Selection:

◇ ◇ ◇ ◇ ◇ ◇ ◇

Re: [RFC][PATCH v2 00/21] x86/pti: Defer CR3 switch to C code

From: Alexandre Chartre
Date: Wed Nov 18 2020 - 12:19:53 EST



On 11/18/20 2:22 PM, David Laight wrote:
From: Alexandre Chartre
Sent: 18 November 2020 10:30
...
Correct, this RFC is not changing the overhead. However, it is a step forward
for being able to execute some selected syscalls or interrupt handlers without
switching to the kernel page-table. The next step would be to identify and add
the necessary mapping to the user page-table so that specified syscalls can be
executed without switching the page-table.

Remember that without PTI user space can read all kernel memory.
(I'm not 100% sure you can force a cache-line read.)
It isn't even that slow.
(Even I can understand how it works.)

So if you are worried about user space doing that you can't really
run anything on the user page tables.

Yes, without PTI, userspace can read all kernel memory. But to run some
part of the kernel you don't need to have all kernel mappings. Also a lot
of the kernel contain non-sensitive information which can be safely expose
to userspace. So there's probably some room for running carefully selected
syscalls with the user page-table (and hopefully useful ones).

System calls like getpid() are irrelevant - they aren't used (much).
Even the time of day ones are implemented in the VDSO without a
context switch.

getpid()/getppid() is interesting because it provides the amount of overhead
PTI is adding. But the impact can be more important if some TLB flushing are
also required (as you mentioned below).


So the overheads come from other system calls that 'do work'
without actually sleeping.
I'm guessing things like read, write, sendmsg, recvmsg.

◇ ◇ ◇ ◇ ◇ ◇ ◇

Challenges:
(1) In the mailing-list thread on deferring the CR3 switch, why does the reply hold that selected syscalls could run with the user page-table even though userspace can read all kernel memory without PTI? Answer in one to three sentences.
(2) According to the mailing-list thread on deferring the CR3 switch, where are the time-of-day system calls implemented?
(3) Continue the mailing-list thread on deferring the CR3 switch from the point where it stops.

[Word and element pointing entries]

◇ ◇ ◇ ◇ ◇ ◇ ◇

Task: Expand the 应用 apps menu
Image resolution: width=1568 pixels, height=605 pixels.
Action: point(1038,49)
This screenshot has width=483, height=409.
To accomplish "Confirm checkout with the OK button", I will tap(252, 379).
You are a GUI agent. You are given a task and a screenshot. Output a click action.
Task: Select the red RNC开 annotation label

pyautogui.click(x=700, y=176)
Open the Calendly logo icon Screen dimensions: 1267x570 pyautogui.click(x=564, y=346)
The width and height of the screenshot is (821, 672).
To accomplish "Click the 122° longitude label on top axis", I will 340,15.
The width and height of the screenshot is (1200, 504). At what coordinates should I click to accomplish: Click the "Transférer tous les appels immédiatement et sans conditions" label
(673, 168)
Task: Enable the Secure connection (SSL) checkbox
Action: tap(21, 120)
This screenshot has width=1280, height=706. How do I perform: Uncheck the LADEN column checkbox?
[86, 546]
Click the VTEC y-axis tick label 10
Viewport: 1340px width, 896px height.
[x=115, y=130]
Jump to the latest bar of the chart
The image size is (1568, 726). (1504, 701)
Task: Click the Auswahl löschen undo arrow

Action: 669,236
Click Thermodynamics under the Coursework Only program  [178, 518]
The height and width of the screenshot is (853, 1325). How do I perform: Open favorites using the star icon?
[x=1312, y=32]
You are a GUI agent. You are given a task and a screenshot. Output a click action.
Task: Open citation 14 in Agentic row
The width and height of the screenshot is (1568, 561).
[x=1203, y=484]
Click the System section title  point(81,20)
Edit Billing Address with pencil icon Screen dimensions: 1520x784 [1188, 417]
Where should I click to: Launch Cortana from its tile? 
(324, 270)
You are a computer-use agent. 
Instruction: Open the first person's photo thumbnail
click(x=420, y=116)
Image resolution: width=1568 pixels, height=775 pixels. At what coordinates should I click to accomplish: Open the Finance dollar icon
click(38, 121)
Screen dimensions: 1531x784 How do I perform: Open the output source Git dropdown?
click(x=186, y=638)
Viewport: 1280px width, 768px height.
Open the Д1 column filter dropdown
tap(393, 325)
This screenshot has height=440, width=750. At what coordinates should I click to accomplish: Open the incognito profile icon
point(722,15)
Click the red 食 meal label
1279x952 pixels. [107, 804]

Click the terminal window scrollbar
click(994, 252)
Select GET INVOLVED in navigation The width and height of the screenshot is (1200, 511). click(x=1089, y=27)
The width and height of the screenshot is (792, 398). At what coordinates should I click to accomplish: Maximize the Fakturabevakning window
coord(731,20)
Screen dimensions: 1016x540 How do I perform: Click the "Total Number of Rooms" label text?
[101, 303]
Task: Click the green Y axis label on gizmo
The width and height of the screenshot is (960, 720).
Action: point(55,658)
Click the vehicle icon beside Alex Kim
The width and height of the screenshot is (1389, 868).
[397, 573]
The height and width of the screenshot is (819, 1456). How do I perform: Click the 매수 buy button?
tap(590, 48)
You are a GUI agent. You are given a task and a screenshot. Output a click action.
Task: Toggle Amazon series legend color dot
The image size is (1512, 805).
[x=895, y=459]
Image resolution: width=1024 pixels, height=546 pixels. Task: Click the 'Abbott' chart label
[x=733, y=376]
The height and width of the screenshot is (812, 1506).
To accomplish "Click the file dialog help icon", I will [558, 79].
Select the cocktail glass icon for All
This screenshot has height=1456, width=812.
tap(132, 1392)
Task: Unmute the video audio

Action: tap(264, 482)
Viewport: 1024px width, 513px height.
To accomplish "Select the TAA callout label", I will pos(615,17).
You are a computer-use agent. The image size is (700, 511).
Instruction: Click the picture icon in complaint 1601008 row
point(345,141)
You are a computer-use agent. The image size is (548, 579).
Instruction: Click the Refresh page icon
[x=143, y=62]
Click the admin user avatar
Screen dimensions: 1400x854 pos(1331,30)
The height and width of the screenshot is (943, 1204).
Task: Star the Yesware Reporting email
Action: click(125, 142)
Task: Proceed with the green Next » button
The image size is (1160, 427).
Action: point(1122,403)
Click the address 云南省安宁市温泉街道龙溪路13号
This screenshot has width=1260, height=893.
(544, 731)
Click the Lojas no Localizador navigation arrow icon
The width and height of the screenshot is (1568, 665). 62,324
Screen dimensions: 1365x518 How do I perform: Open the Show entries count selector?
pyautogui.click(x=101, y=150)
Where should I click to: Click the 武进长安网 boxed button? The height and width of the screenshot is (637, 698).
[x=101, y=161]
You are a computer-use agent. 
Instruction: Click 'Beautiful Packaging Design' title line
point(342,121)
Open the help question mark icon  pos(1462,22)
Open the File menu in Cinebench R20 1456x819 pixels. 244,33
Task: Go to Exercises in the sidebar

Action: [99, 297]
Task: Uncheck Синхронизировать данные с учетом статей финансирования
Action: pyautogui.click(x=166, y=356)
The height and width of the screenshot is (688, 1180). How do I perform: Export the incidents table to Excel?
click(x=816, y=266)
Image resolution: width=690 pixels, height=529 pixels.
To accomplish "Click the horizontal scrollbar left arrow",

◇ ◇ ◇ ◇ ◇ ◇ ◇

Task-by-task outputs:
(1) Running part of the kernel does not require all of the kernel mappings. Much of the kernel also contains non-sensitive information that can safely be exposed to userspace.

(2) In the VDSO, without a context switch.

(3)
The only interesting system call I can think of is futex.
As well as all the calls that return immediately because the
mutex has been released while entering the kernel, I suspect
that being pre-empted by a different thread (of the same process)
doesn't actually need CR3 reloading (without PTI).

I also suspect that it isn't just the CR3 reload that costs.
There could (depending on the cpu) be associated TLB and/or cache
invalidations that have a much larger effect on programs with
large working sets than on simple benchmark programs.

Right, although the TLB flush is mitigated with PCID, but this has
more impact if there's no PCID.


Now bits of data that you are 'more worried about' could be kept
in physical memory that isn't normally mapped (or referenced by
a TLB) and only mapped when needed.
But that doesn't help the general case.


Note that having syscall which could be done without switching the
page-table is just one benefit you can get from this RFC. But the main
benefit is for integrating Address Space Isolation (ASI) which will be
much more complex if ASI as to plug in the current assembly CR3 switch.

Thanks,

alex.